Calling plans against carrier connection
For the users who do call externally, the central decision is how those calls are carried. Microsoft calling plans bundle minutes per user and are simple to administer, which suits smaller deployments and organizations without favorable carrier arrangements. Direct routing and operator connect instead connect Teams to your own carrier, which can be markedly cheaper at scale or where you already hold strong carrier rates, at the cost of more setup and management. There is no universal answer. The right choice falls out of comparing both models against your real call volume and your existing carrier contracts, and it should be revisited as those change, as of June 2026.
Avoiding the common traps
Two traps recur. The first is bundling Teams Phone into a wider Microsoft 365 tier decision without separating it, so the phone capability rides along to users who will never use it. Keep the phone decision distinct and driven by call data. The second is treating the calling plan allowance as a default rather than a choice, which leads to large allowances for light callers and overage charges for heavy ones. Sizing each allowance to the user pattern avoids paying for unused minutes on one side and surprise overage on the other.
Reviewing it over time
Calling behavior drifts. People change roles, teams restructure, and external calling patterns shift with the business. A Teams Phone estate that was right sized last year quietly slips out of shape, so a periodic review, ideally annual and aligned to the renewal, keeps the licenses tracking the people who use them. This is the same discipline that holds savings everywhere in Microsoft 365, applied to the phone layer specifically.

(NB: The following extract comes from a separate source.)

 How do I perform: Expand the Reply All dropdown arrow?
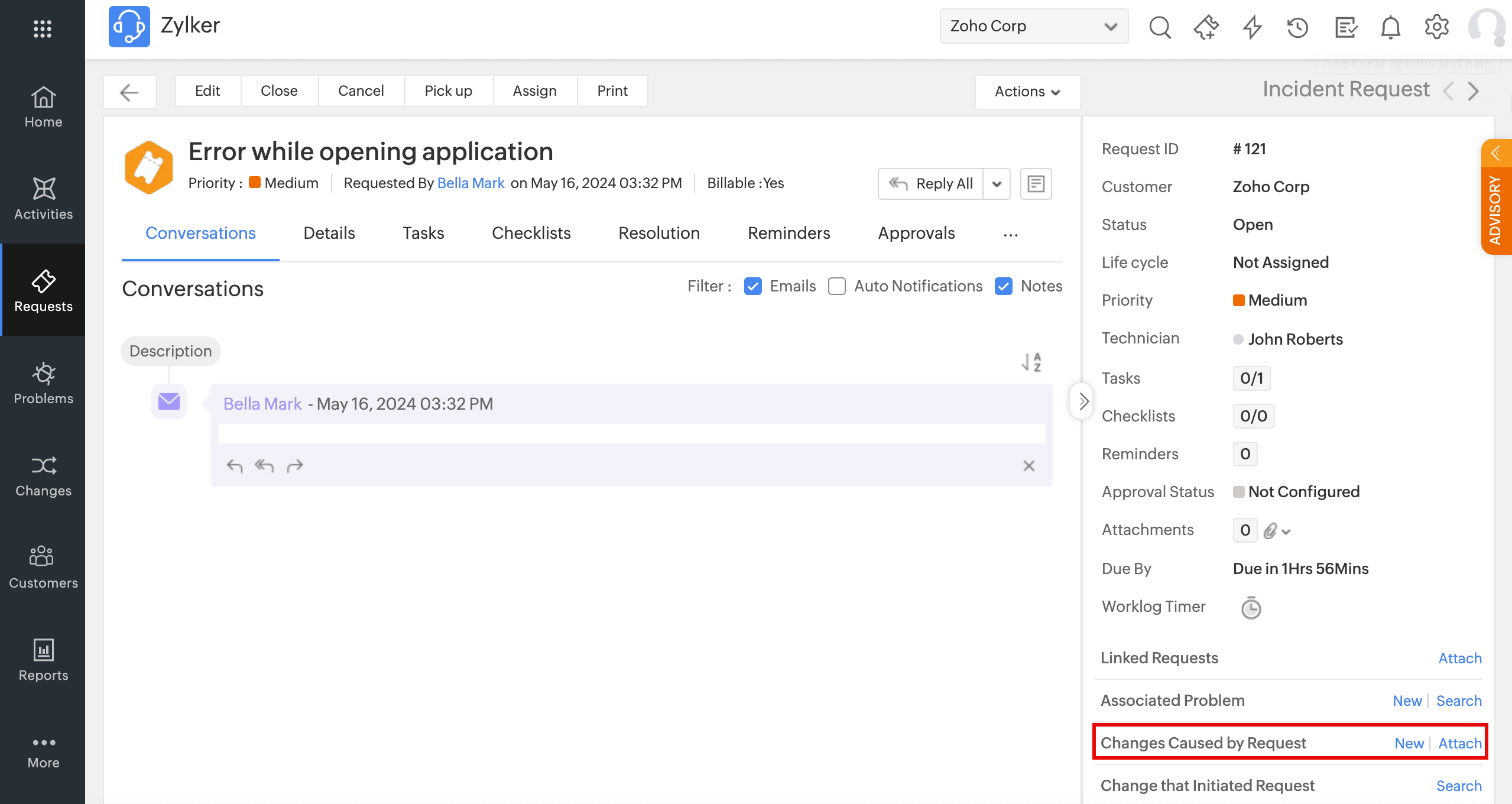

The business case beyond the license line
The strongest reason to look hard at Teams Phone is not the per user license alone, it is what consolidation can retire around it. An organization moving its calling into Teams can often decommission a separate phone system, its maintenance contract, its hardware refresh cycle and the administrative overhead of running a second platform. Those savings dwarf the license question and are frequently missed because they sit in different budgets owned by different people. Building the business case means counting all of it: the right sized Teams Phone and calling plan spend on one side, and on the other the full cost of the legacy system it replaces. Viewed that way, the decision is rarely about whether Teams Phone is cheap in isolation, it is about whether consolidating onto it removes more cost than it adds, which for many organizations it clearly does once the legacy estate is counted honestly.